I redesigned the motherboard tray yesterday as I found that I wouldn't be able to mount the motherboard to the radiator with the layout I had designed previously because of the motherboard mounting. (couldn't access the 140mm fan holes with the motherboard installed). Now I can install the motherboard somewhat easier AFTER fixing it to the radiator.

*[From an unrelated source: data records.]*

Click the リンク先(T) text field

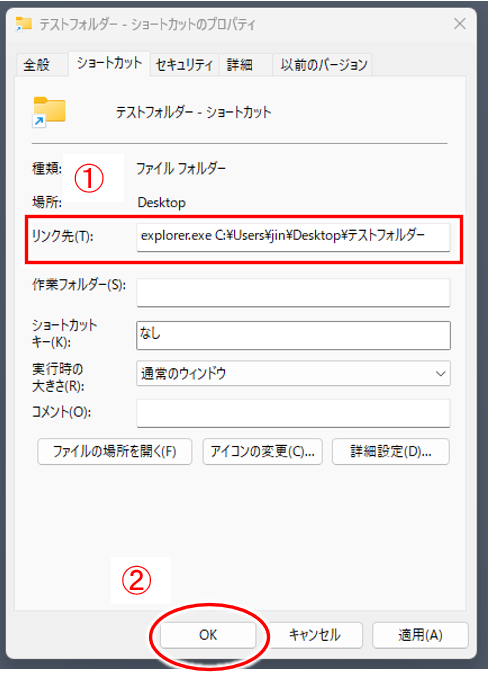point(293,237)
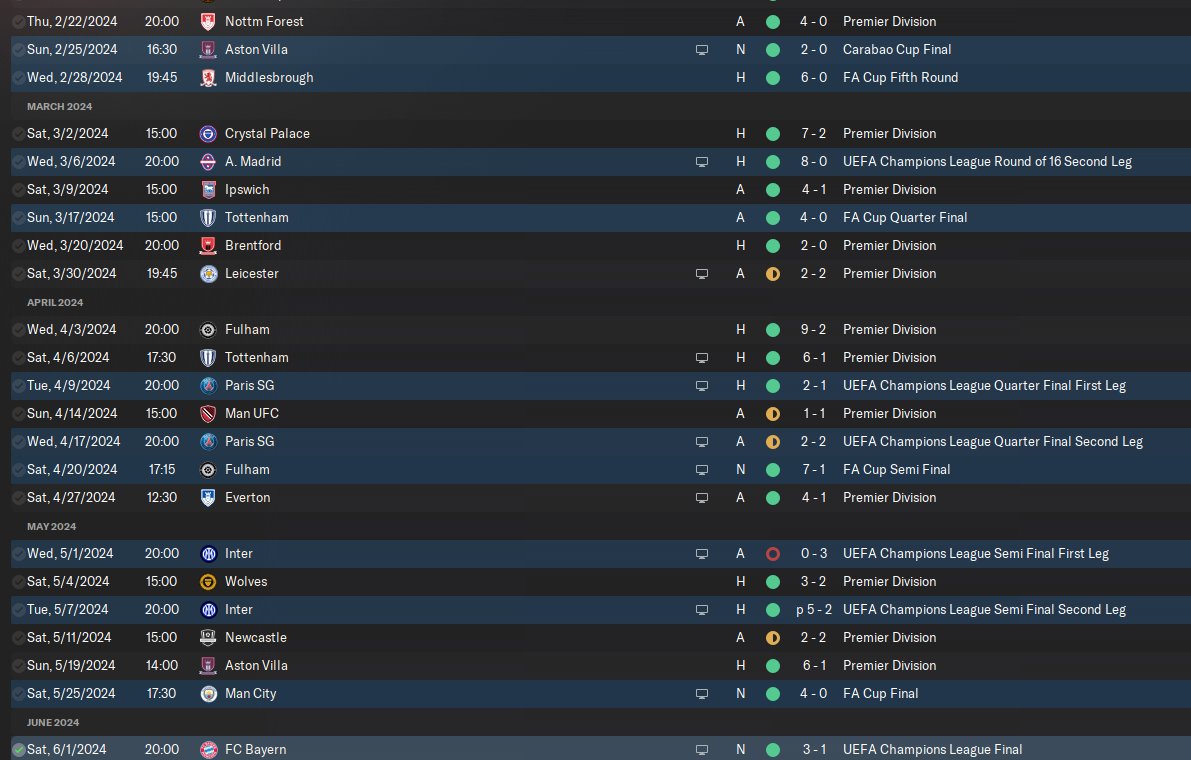1191x760 pixels.
Task: Click the TV icon on Leicester fixture
Action: pos(702,274)
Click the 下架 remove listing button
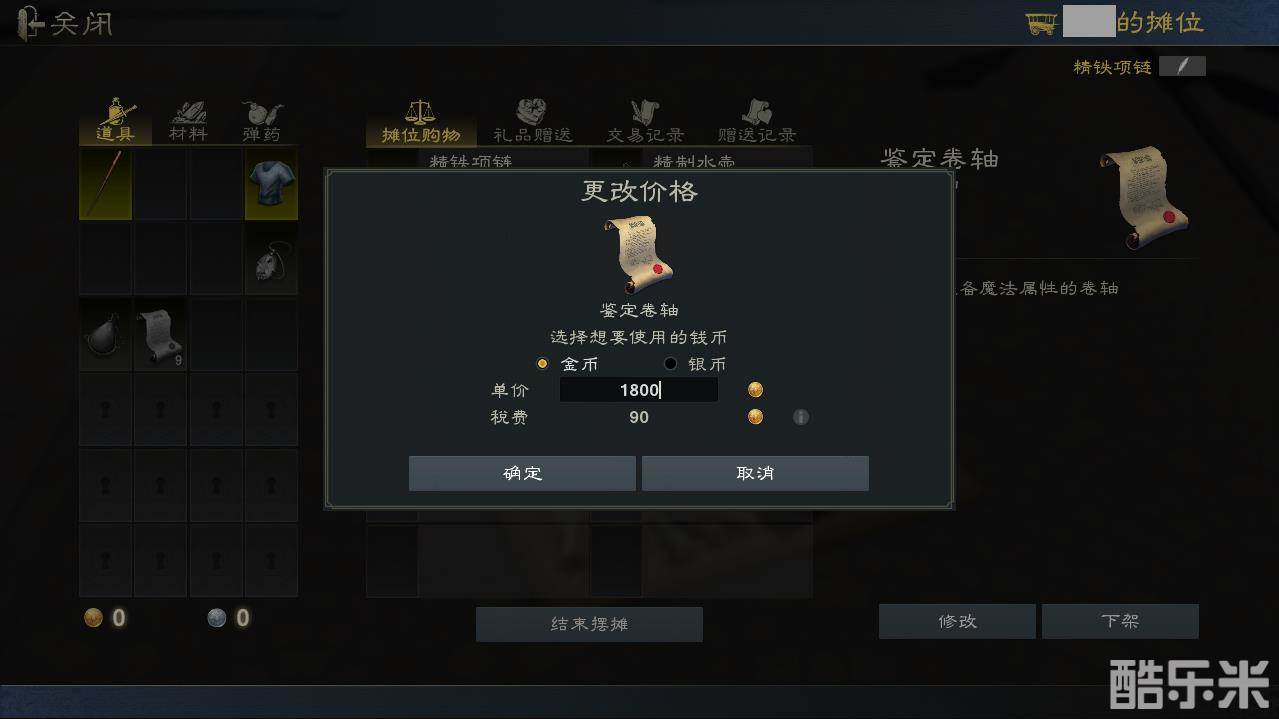 (1120, 621)
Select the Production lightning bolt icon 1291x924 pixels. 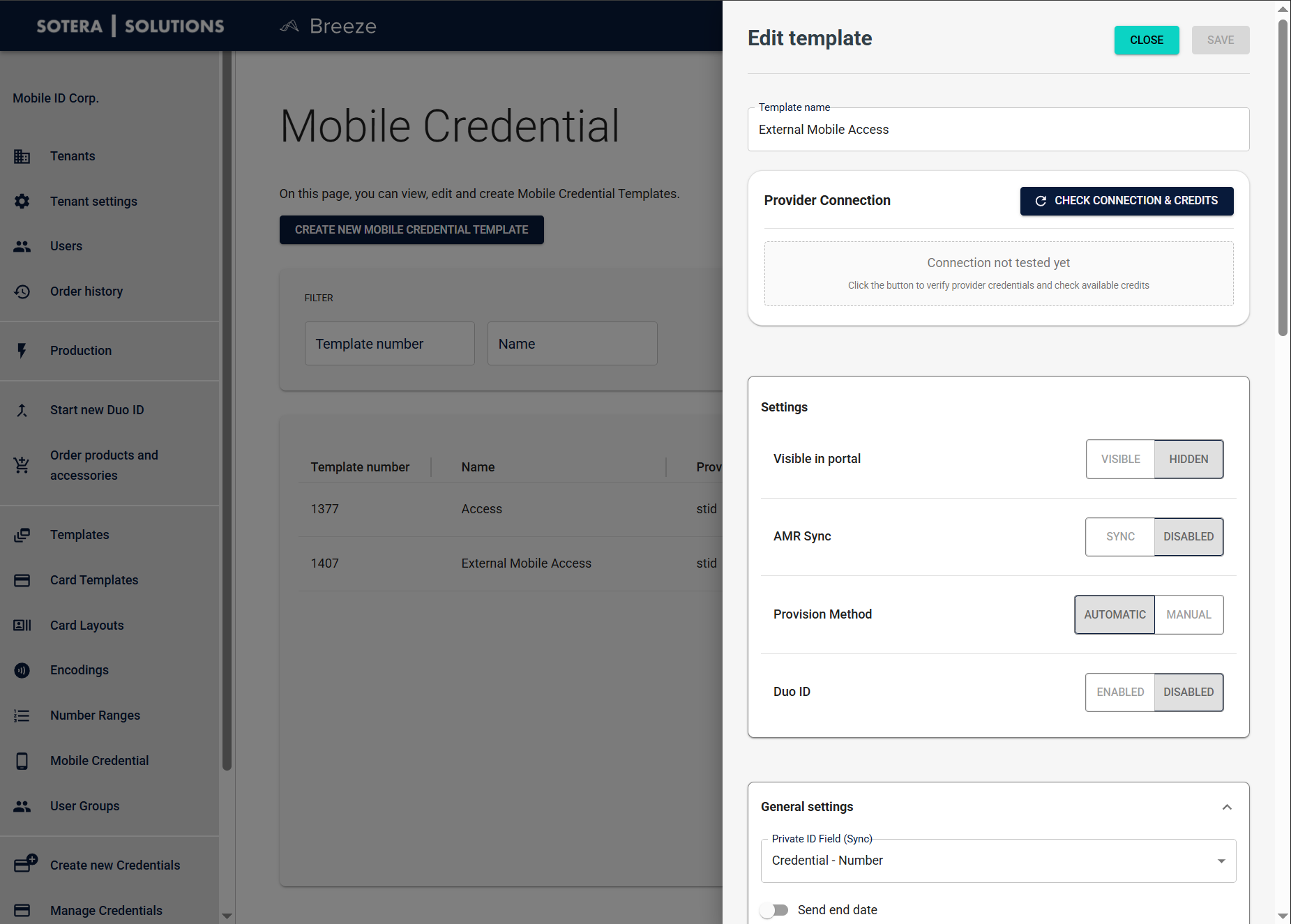[x=22, y=350]
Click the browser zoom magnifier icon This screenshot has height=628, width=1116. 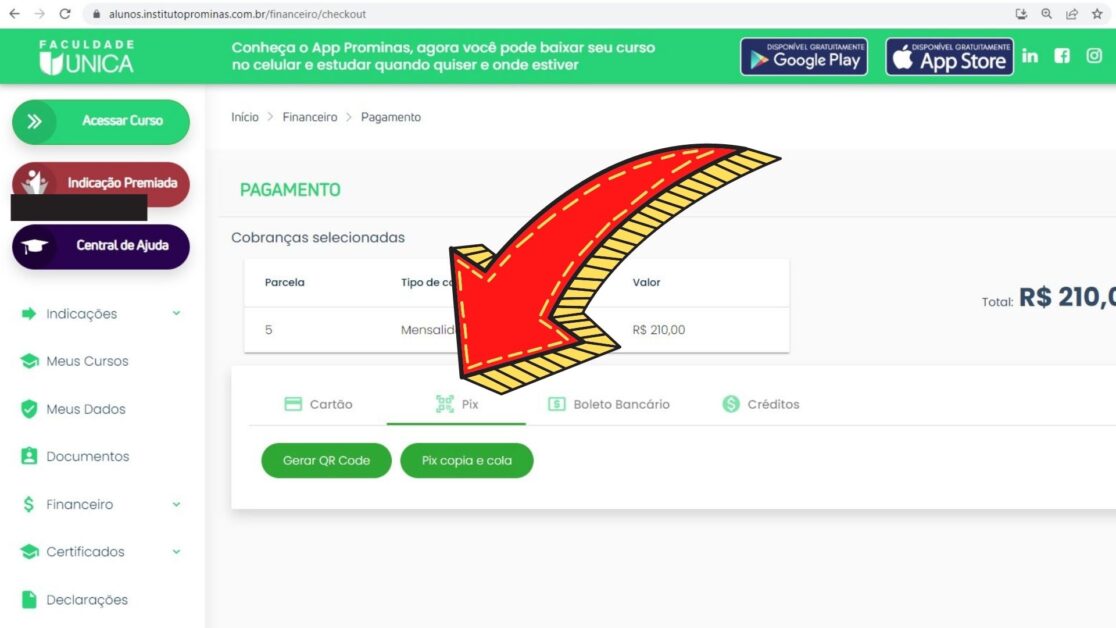[x=1046, y=14]
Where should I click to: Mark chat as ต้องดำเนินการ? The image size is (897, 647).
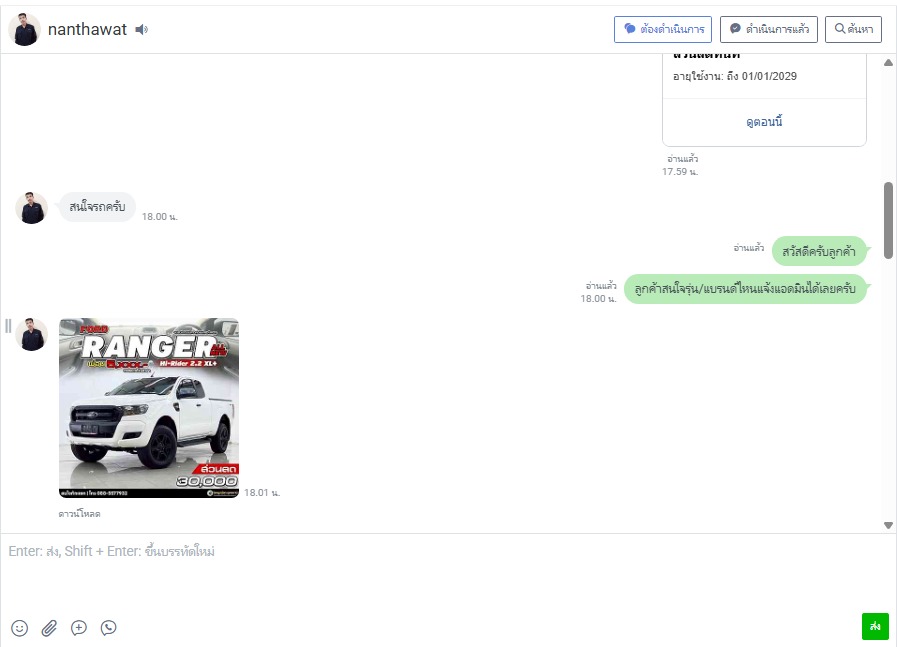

Try and figure out what all the cable combs are for  32 total wires at the end.




​


----------



## Duality92 (Feb 6, 2017)

Here are pictures of my custom case for the HDPlex 160W (new revision). Since it's a PicoPSU style power supply and I didn't want to mount it to the motherboard, this is my solution


----------



## Duality92 (Feb 8, 2017)

Here is an update. I have completed the power supply case, the power supply bracket and the pump bracket. The main thing left to do is finalize the motherboard mount and make a few spacers for various locations to keep things even. Possibly 140mm fan grills too if I have long enough M3 screws.













​


----------



## Duality92 (May 29, 2017)

So the build isn't dead and I appologize for the lack of updates, I was faced with a big problem, the motherboard I had modded to remove the 24-pin and 4-pin connectors didn't survive the surgery I put it through. I had to order a new motherboard and design a custom PCB to achieve the look I was after


----------



## Duality92 (Jun 5, 2017)

Here is the custom PCB with everything soldered


----------



## Duality92 (Jun 12, 2017)

PSU and SATA power sleeved


----------



## Duality92 (Apr 7, 2018)

So here are the final pictures 

Not 100% happy with how things turned out to be honest, so there will definetly be a Verticality II eventually!


----------



## Vayra86 (Apr 8, 2018)

This is pr0n already. THUMBS UP


----------



## Duality92 (Apr 8, 2018)

Thanks


----------